Just 17% of electric cars sold in Europe are compact vehicles in the cheaper B segment, compared to 37% of new combustion engines, new analysis finds. Carmakers are slowing EV adoption by prioritising sales of larger, more expensive electric cars, according to Transport & Environment (T&E), which conducted the research. Only 40 fully electric models were launched in the compact segments (A and B) between 2018 and 2023 compared to 66 large and luxury models (D and E), according to the report.

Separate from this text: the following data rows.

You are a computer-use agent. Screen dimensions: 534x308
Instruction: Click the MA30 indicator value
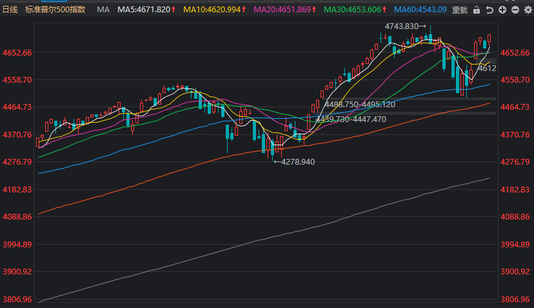tap(354, 10)
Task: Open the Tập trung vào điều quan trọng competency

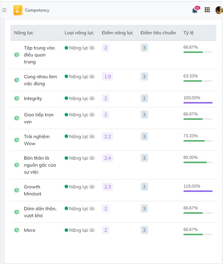Action: [x=39, y=55]
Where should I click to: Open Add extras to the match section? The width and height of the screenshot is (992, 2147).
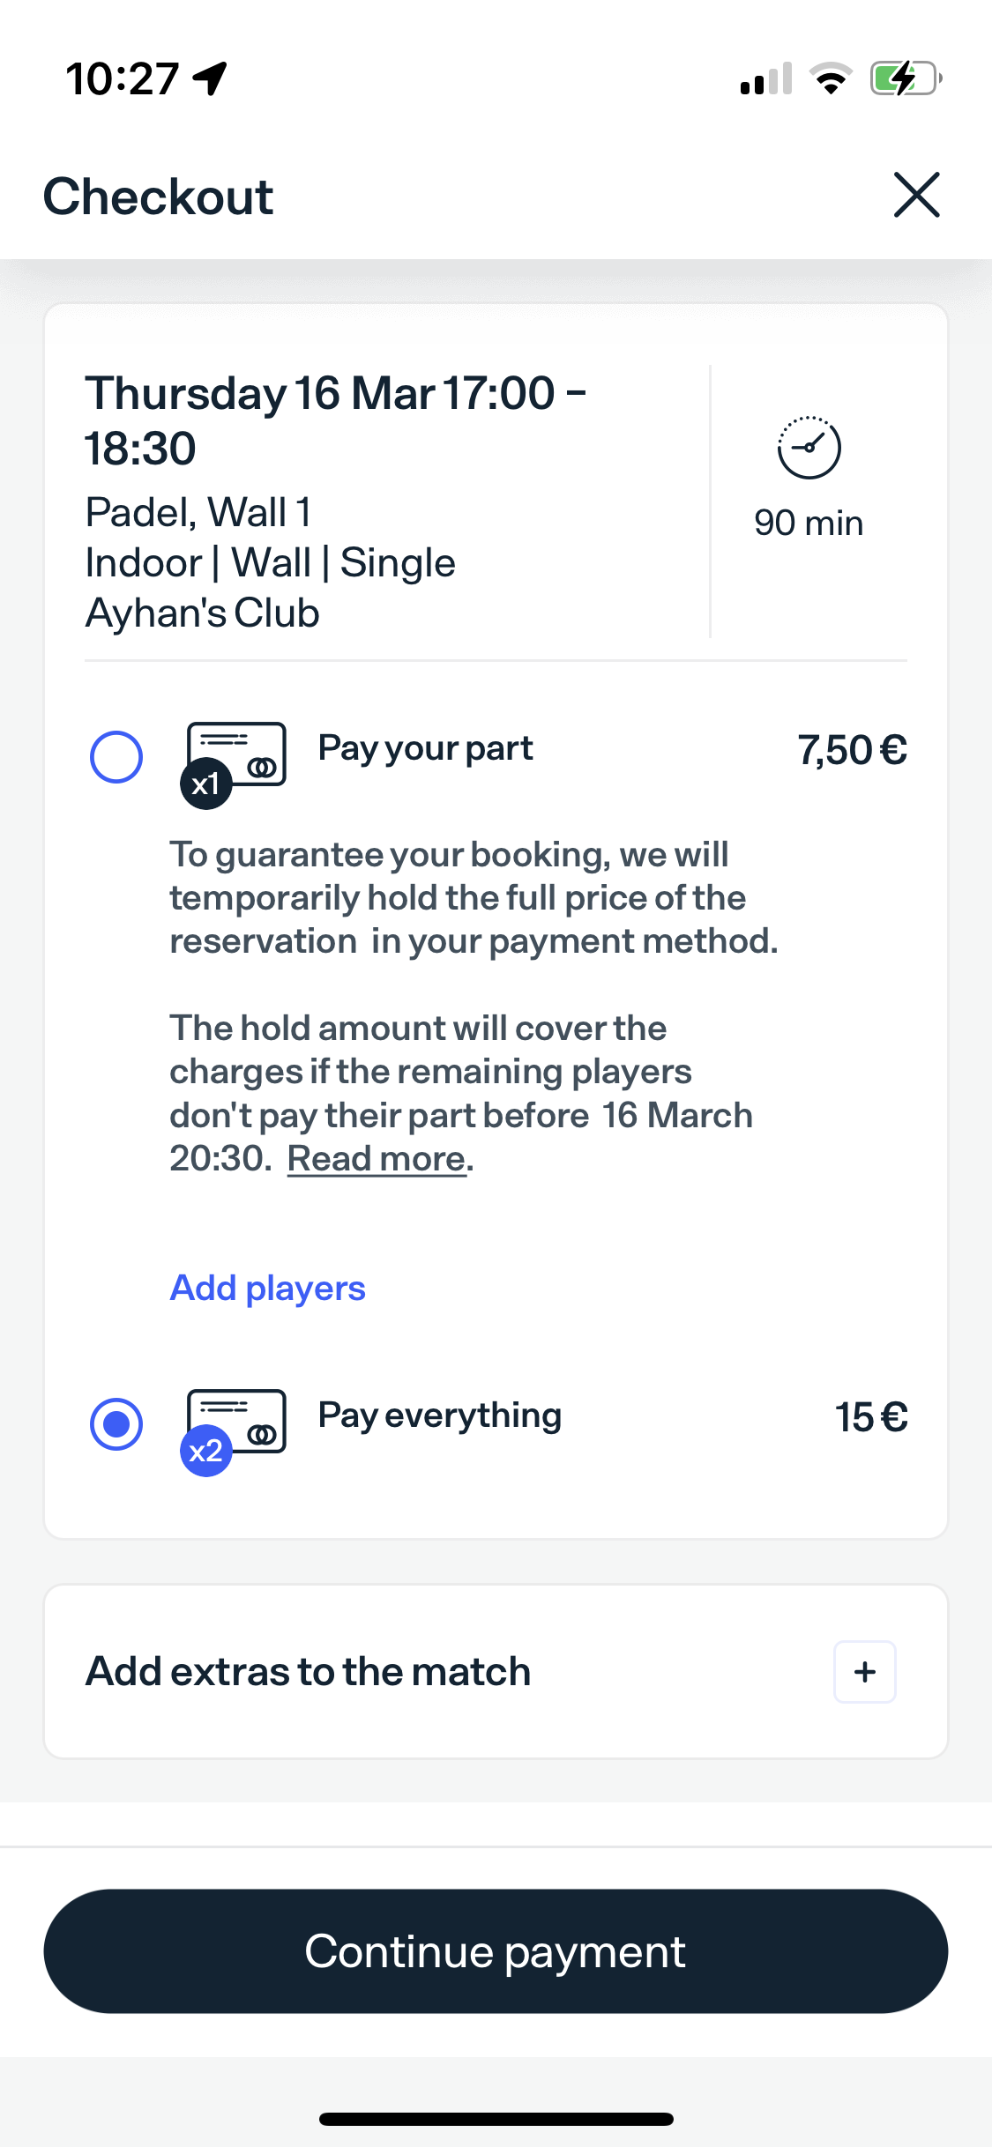click(308, 1672)
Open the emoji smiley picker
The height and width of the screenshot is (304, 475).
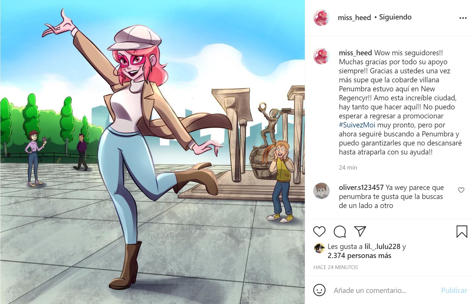click(x=319, y=290)
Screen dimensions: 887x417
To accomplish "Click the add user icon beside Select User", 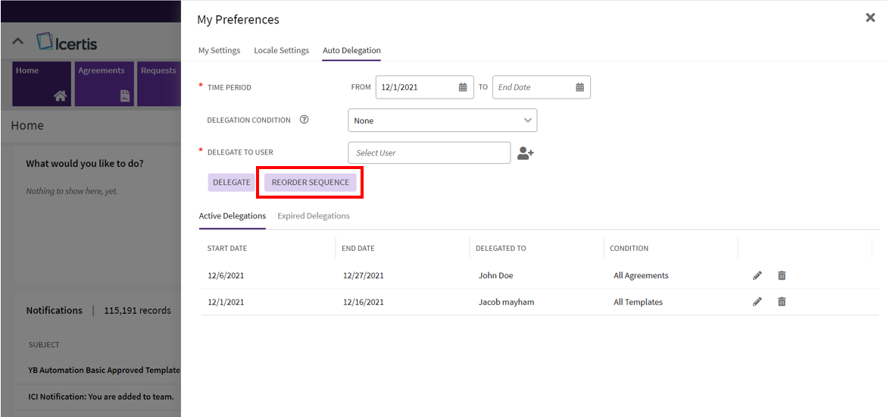I will point(525,153).
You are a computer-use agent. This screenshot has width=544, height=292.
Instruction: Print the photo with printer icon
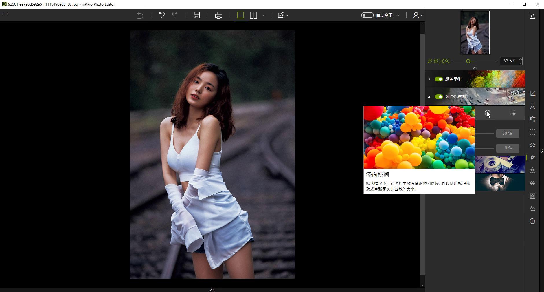[219, 15]
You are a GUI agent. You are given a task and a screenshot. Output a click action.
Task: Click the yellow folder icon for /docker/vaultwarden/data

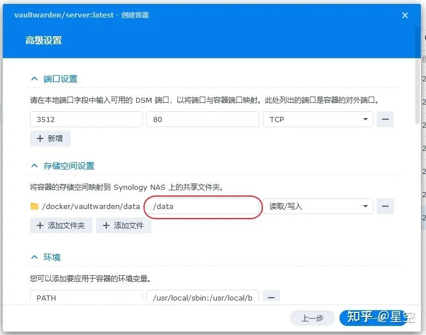click(34, 206)
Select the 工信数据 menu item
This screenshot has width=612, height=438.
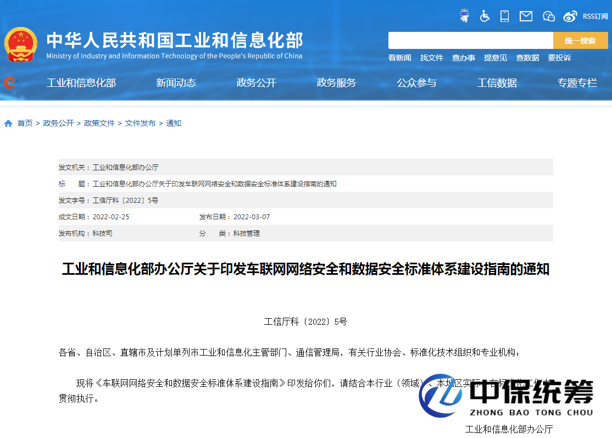click(x=497, y=82)
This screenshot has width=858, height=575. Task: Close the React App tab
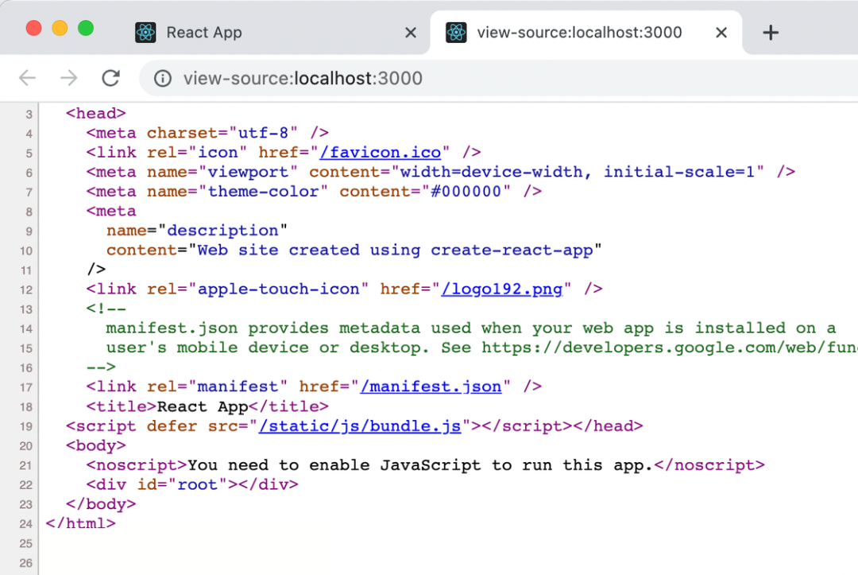pos(410,33)
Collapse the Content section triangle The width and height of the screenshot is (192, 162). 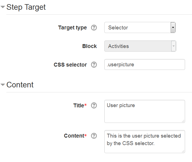pos(3,85)
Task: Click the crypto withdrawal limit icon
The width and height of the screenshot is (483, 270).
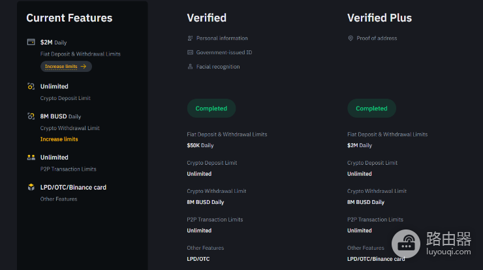Action: point(31,116)
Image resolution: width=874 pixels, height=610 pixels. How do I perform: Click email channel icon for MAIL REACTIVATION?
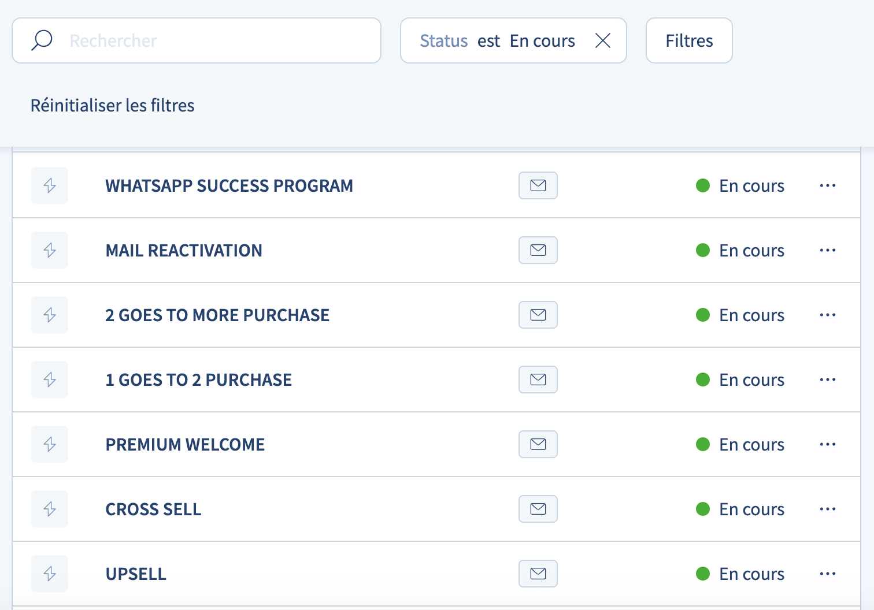pyautogui.click(x=538, y=250)
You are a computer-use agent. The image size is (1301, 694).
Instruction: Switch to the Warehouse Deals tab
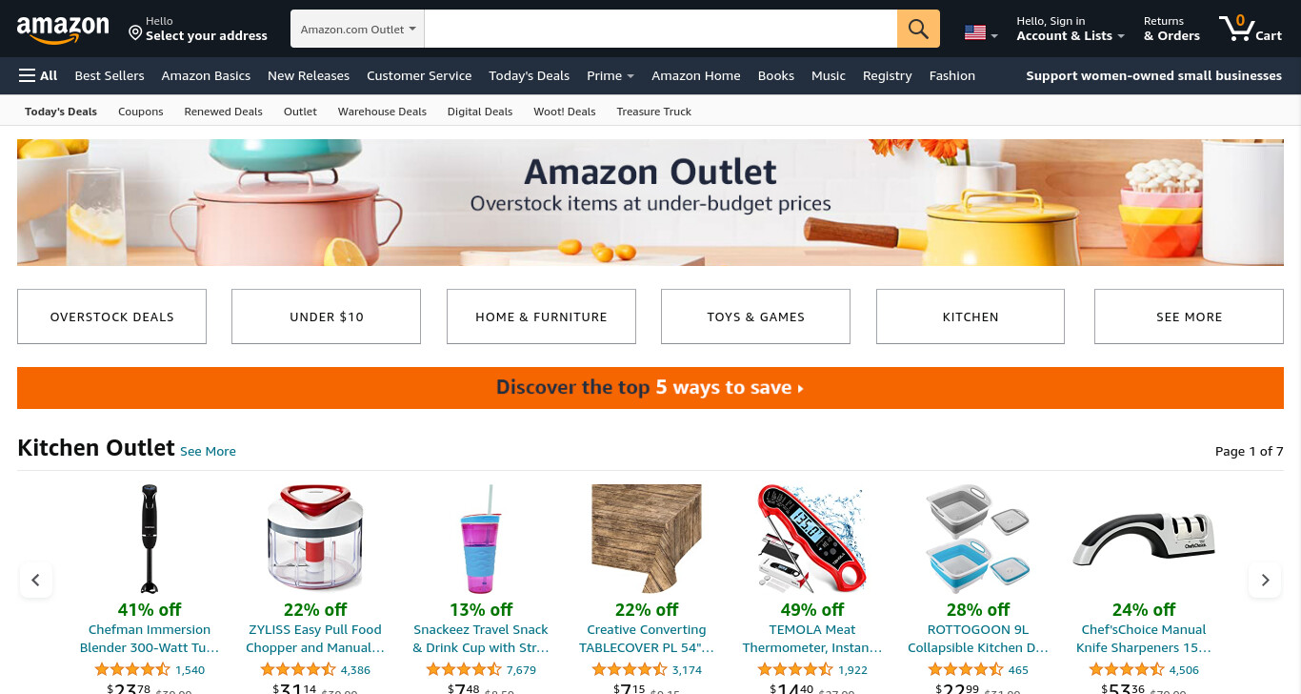(382, 112)
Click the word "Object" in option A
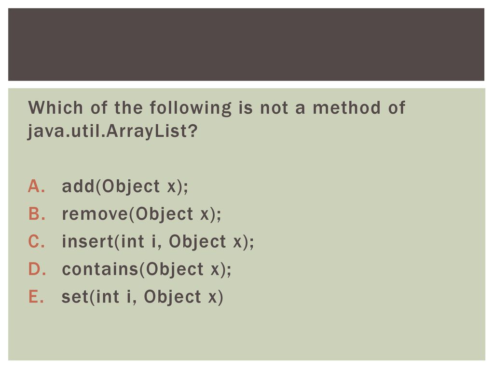 coord(131,186)
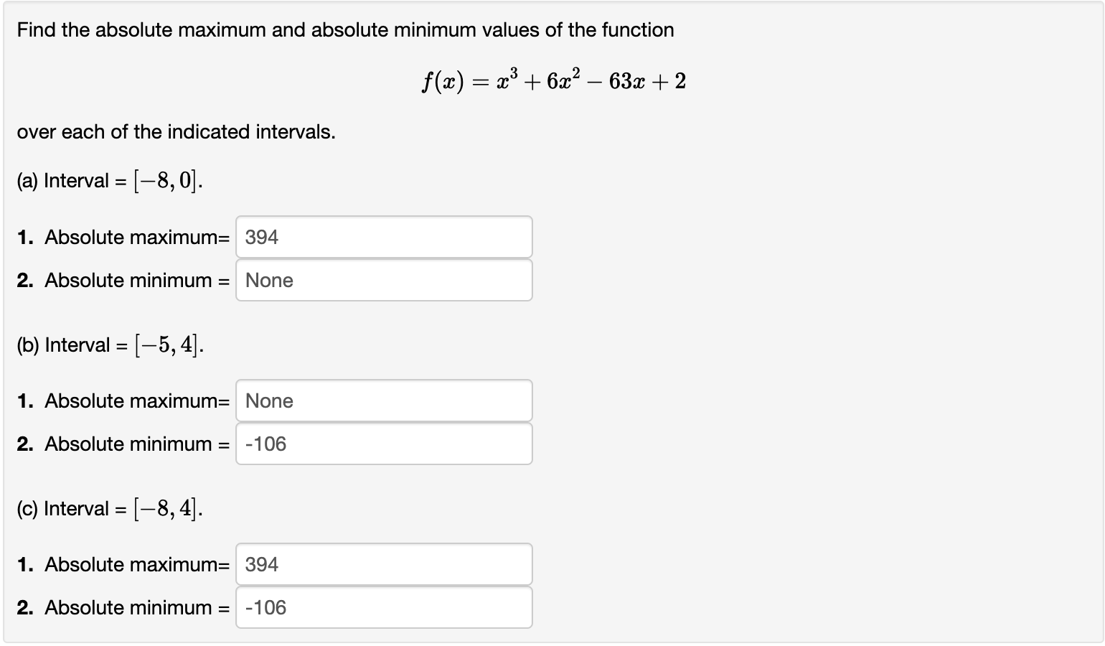The height and width of the screenshot is (646, 1105).
Task: Click the absolute maximum field showing 394 for interval (a)
Action: [x=384, y=237]
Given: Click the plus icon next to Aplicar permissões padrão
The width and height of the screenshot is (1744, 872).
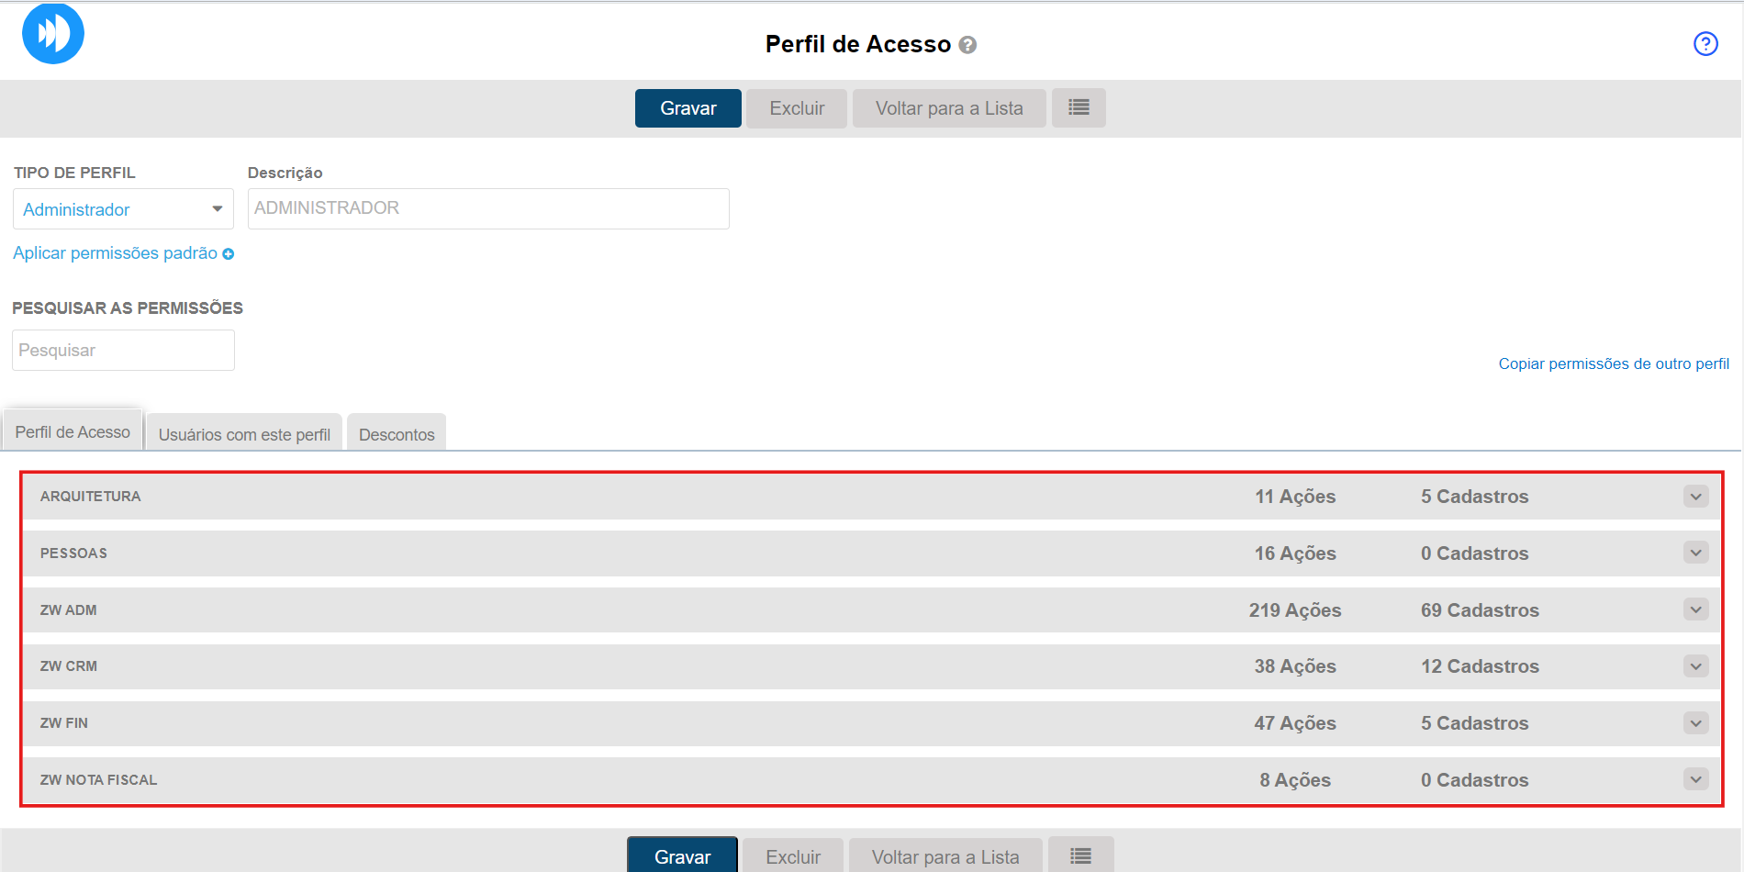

In Europe 28% of electric sales are in the large car D segment, compared to just 13% of new combustion cars, according to T&E’s analysis of 2023 sales figures from Dataforce. The average price of a battery electric car in Europe has increased by 39% (+€18,000) since 2015 while in China it has fallen by 53% [1]. This is due to European manufacturers’ disproportionate focus on large cars and SUVs, which carry a price premium.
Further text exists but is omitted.